+++ Testo di partenza +++
Acqua da osmosi inversa
Autore: Alessandro Crudo
La diversa qualità e le diverse caratteristiche chimiche delle nostre acque rispetto a quelle degli ambienti naturali in cui vivono o sono allevati i nostri pesci, hanno creato non poche difficoltà di gestione sia dal punto di vista dell’allevamento dei pesci più esigenti e sia per una migliore gestione di piante ed alghe. Attraverso l’utilizzo di acqua di osmosi (RO) per la preparazione dell’acqua da utilizzare negli acquari, molti appassionati hanno avuto la possibilità di allevare tante specie, animali e vegetali, altrimenti incompatibili con la maggior parte delle nostre comuni acque domestiche.
Ma cos’è l’acqua RO e come si fa a produrla?
Iniziamo dalle due definizioni principali:
Osmosi… ed osmosi inversa:
http://youtu.be/djHXy6kH1Ek
Nel video: il solvente, nei due contenitori collegati tra loro da una membrana semipermeabile (che permette il passaggio dell’acqua tra le due soluzioni ma non dei sali disciolti), passa naturalmente dalla soluzione più diluita a quella più concentrata. Questo fenomeno avviene per differenza di pressione osmotica e attraverso il fenomeno inverso le molecole d’acqua possono essere filtrate.
Ma al di là dei “semplici” concetti fisici…. vediamo tutto questo in termini pratici
Quello nella foto 1 (il mio, n.d.a.) è un comune impianto base per produrre acqua RO ed è composto da tre stadi di trattamento principali:
● la filtrazione meccanica (il contenitore avvolto nel foglio di Alluminio per evitare la proliferazione delle alghe),
●La filtrazione chimica (il contenitore bianco a sinistra)
●Il processo osmotico (la cartuccia posta in orizzontale).
L’acqua grezza (non trattata) entra dal tubicino bianco nel primo stadio di filtrazione meccanica, successivamente attraversa il secondo stadio di filtrazione chimica per poi giungere alla cartuccia dove avviene il processo di osmosi inversa vero e proprio. Dal tubicino blu fuoriesce l’acqua pura (permeato), dal tubicino rosso fuoriesce l’acqua non filtrata carica dei sali estratti (rigetto).
+++
Elenco esercizi |
- A) Ricopia dal testo sull'acqua da osmosi inversa la parte che comincia con le parole "Acqua da osmosi" e finisce con "comuni acque domestiche.".
- B) Riprendi il testo sull'acqua da osmosi inversa e continualo da dove si ferma.
+++ Materiale fornito +++
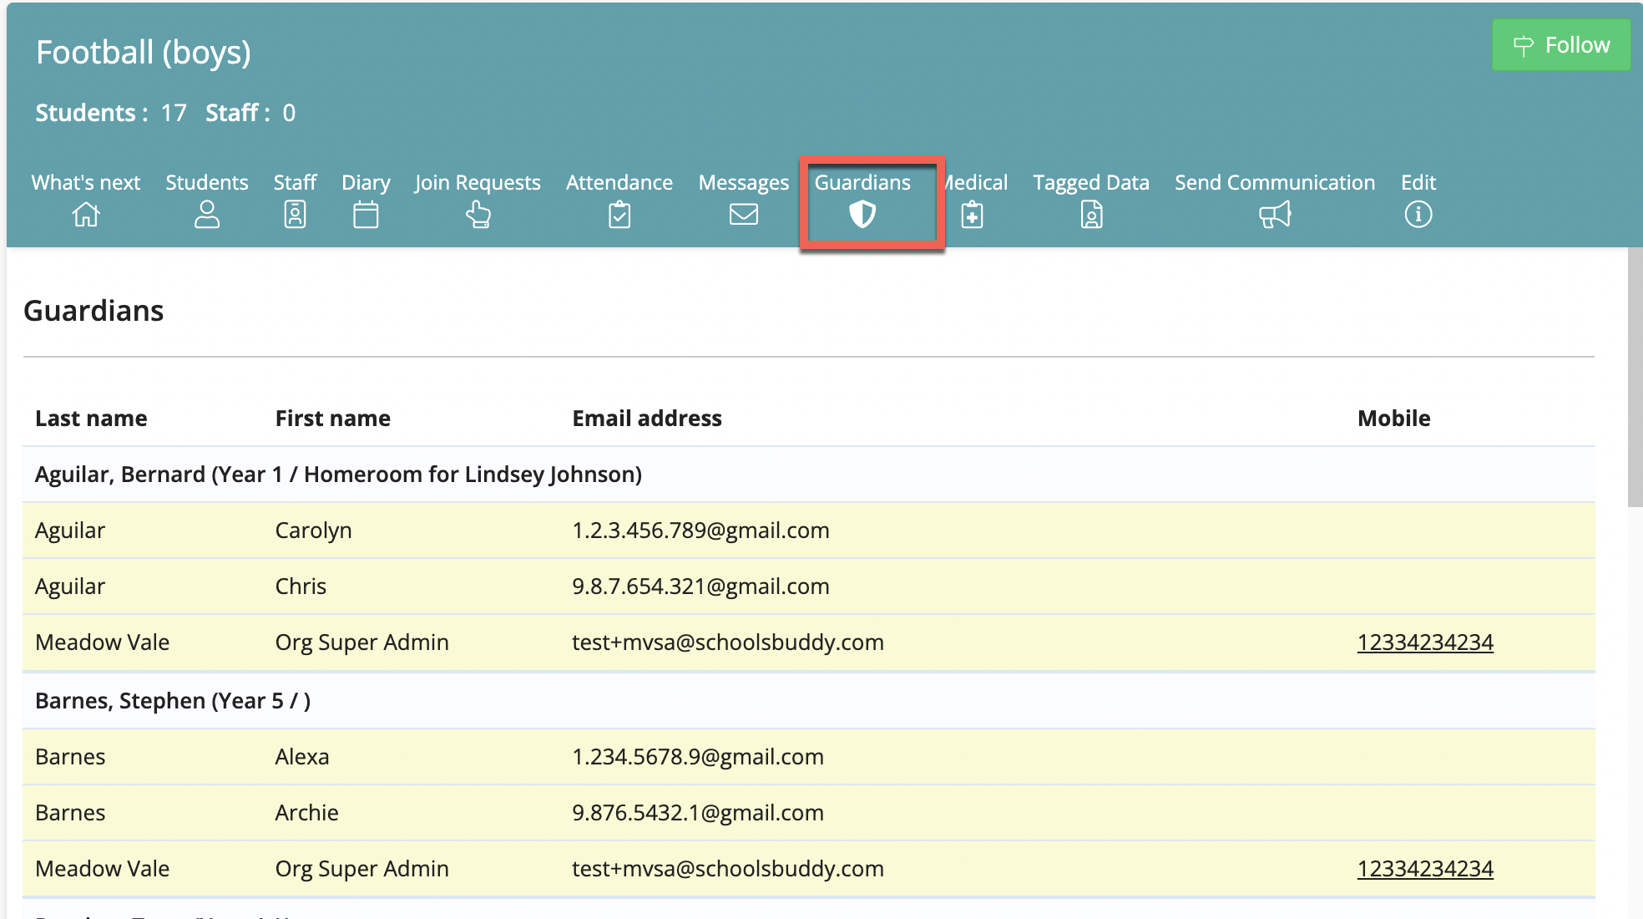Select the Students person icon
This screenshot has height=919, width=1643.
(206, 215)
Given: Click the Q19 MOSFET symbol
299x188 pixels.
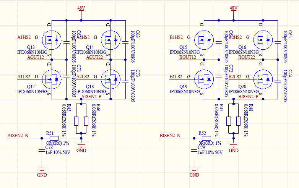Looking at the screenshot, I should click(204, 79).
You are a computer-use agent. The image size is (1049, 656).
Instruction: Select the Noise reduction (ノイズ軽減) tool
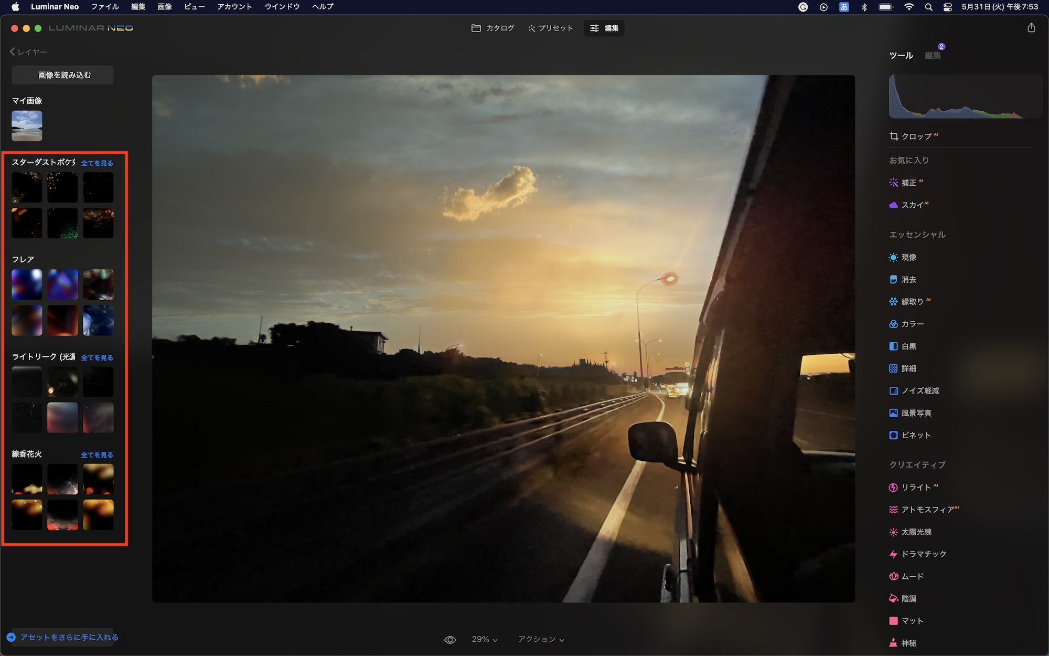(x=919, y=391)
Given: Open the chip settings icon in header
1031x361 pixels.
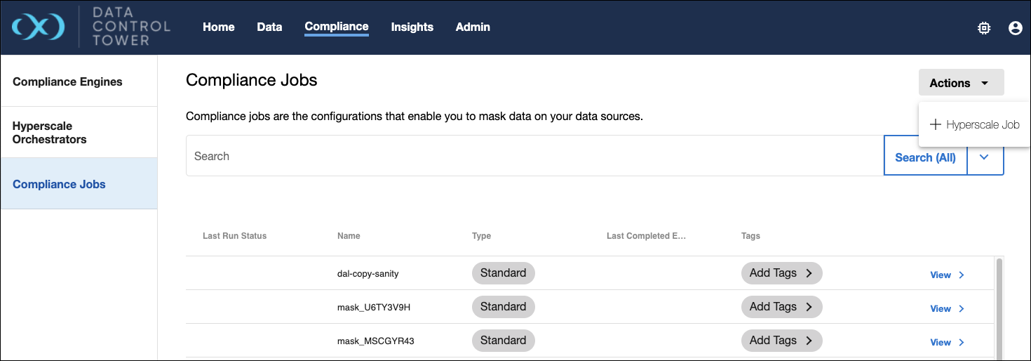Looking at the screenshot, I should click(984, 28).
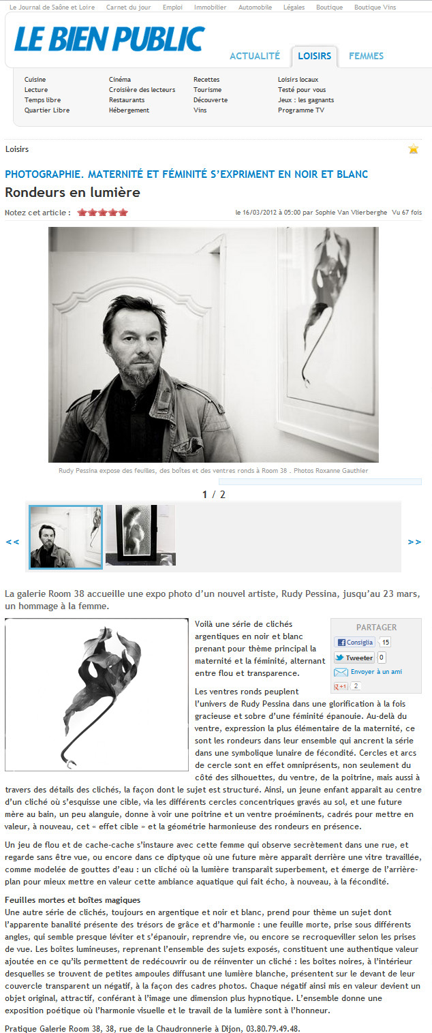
+++
Risposte agli esercizi |
- A)
Acqua da osmosi inversa
Autore: Alessandro Crudo
La diversa qualità e le diverse caratteristiche chimiche delle nostre acque rispetto a quelle degli ambienti naturali in cui vivono o sono allevati i nostri pesci, hanno creato non poche difficoltà di gestione sia dal punto di vista dell’allevamento dei pesci più esigenti e sia per una migliore gestione di piante ed alghe. Attraverso l’utilizzo di acqua di osmosi (RO) per la preparazione dell’acqua da utilizzare negli acquari, molti appassionati hanno avuto la possibilità di allevare tante specie, animali e vegetali, altrimenti incompatibili con la maggior parte delle nostre comuni acque domestiche.

- B)
Analizziamo dunque le varie fasi partendo però dal permeato: l’acqua pura.
Foto 2 e 3. Una membrana osmotica, i vari strati di Poliammide sono avvolti intorno al tubo di raccolta del permeato
L’acqua subisce una filtrazione “molecolare” attraversando una membrana costituita da tanti strati in poliammide avvolti su di un tubo (quello di raccolta del permeato). Questo materiale ha la proprietà di essere resistente alle alte pressioni e di formare dei reticolati talmente fitti da non permettere il passaggio delle molecole che pesano più di 150 Dalton. In pratica le molecole d’acqua che hanno dimensioni molto piccole sono filtrate e recuperate mentre i restanti ioni sono scartati. Per fare ciò e per mantenere la sua efficienza, la membrana necessita però di alcune importanti condizioni fisico-chimiche.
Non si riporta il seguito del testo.